DESCRIPTION DU PROBLÈME:
Répondez à ces questions d'après le texte sur les romans photo de prévention.
1. Pendant combien d'années Philippe Kohn a-t-il travaillé à l'agence Rapho ?
2. Que veut dire le sigle HSE ?
3. Qui joue les personnages des romans photo d'Images en action ?

TEXTE CITÉ:

=====

Après une carrière de photographe de presse indépendant puis responsable du département Corporate au sein de l’agence de presse photographique Rapho pendant 12 ans, Philippe Kohn suit une formation aux Arts et métiers, à la chaire de pédagogie des adultes. Ce qui le conduit à monter une activité où il anime depuis plusieurs années des formations et ateliers sur des sujets liés à l’image pour les entreprises. « C’est dans ce contexte que j’ai innové en créant des romans photo au service de la prévention des risques au travail », explique-t-il.
Collaborateurs, HSE et hiérarchie assis à la même table
Pourquoi le roman photo ? « Je cherchais à renforcer l’efficacité de la communication en prévention en impliquant les salariés concernés. Et le roman photo m’est apparu comme un outil de co-construction particulièrement efficace, développe le fondateur d’Images en action. En effet, il s’agit d’une démarche participative dans laquelle les collaborateurs, le responsable HSE (Hygiène, Santé, environnement) et la hiérarchie s’assoient à la même table pour résoudre une problématique précise de sécurité et santé au travail (SST). »
Phénomène de projection-identification
Cette démarche crée du lien social au sein de l’équipe qui va produire une œuvre collective liée. Un groupe de volontaires co-réalise le roman photo. C’est aussi l’occasion de multiplier les échanges, de discuter de la problématique de SST, d’avancer sur des solutions collectives et de définir des plans d’action concrets. « Par ailleurs, l’engagement des volontaires s’en trouve valorisé car le roman photo est diffusé dans l’entreprise, reprend Philippe Kohn. Au final, les collaborateurs volontaires sont scénaristes et acteurs du roman photo. Ce qui renforce l’efficacité des messages grâce au phénomène de projection-identification des lecteurs de l’œuvre aux personnages interprétés par leurs collègues. » En clair, Images en action ne recourt pas à des comédiens professionnels, mais bien aux collègues en chair et en os. « Il y a donc un empathie naturelle de la part des lecteurs. Du coup, le message passe mieux car la démarche de prévention est incarnée par des personnages que chacun connaît pour de vrai », poursuit l’ancien photographe de presse.

=====

BLOC DE DONNÉES:
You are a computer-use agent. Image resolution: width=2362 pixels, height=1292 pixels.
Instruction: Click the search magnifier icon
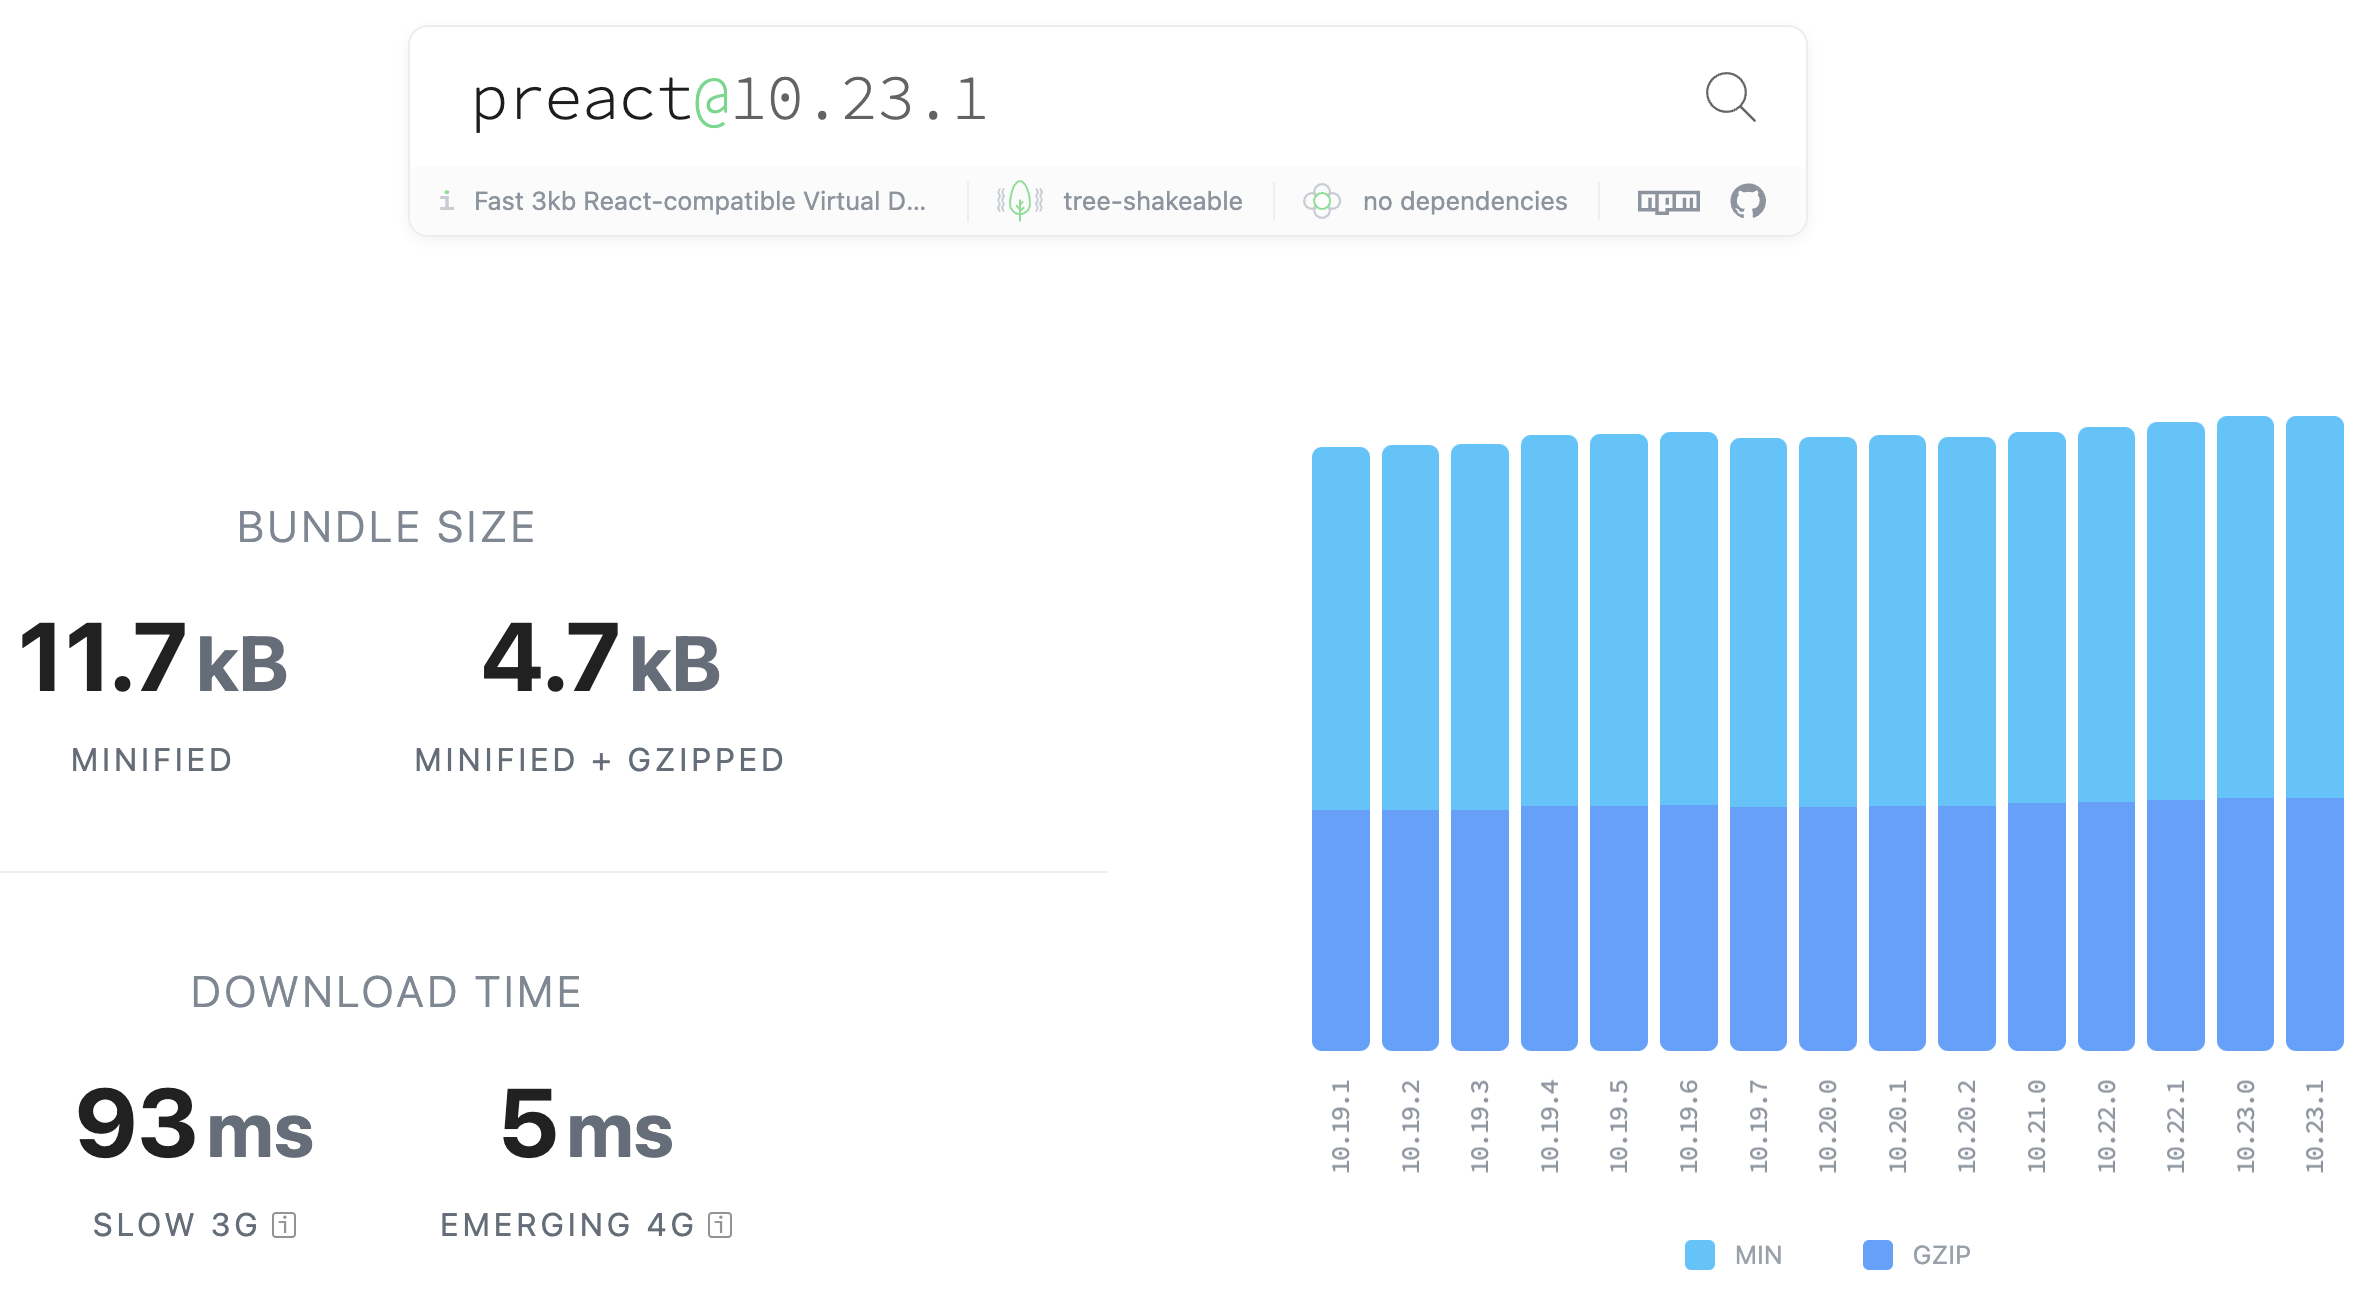click(x=1729, y=97)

=====

SOLUTION DE L'EXERCICE:
1. 12 ans.
2. Hygiène, Santé, environnement.
3. Les collègues volontaires de l'entreprise, et non des comédiens professionnels.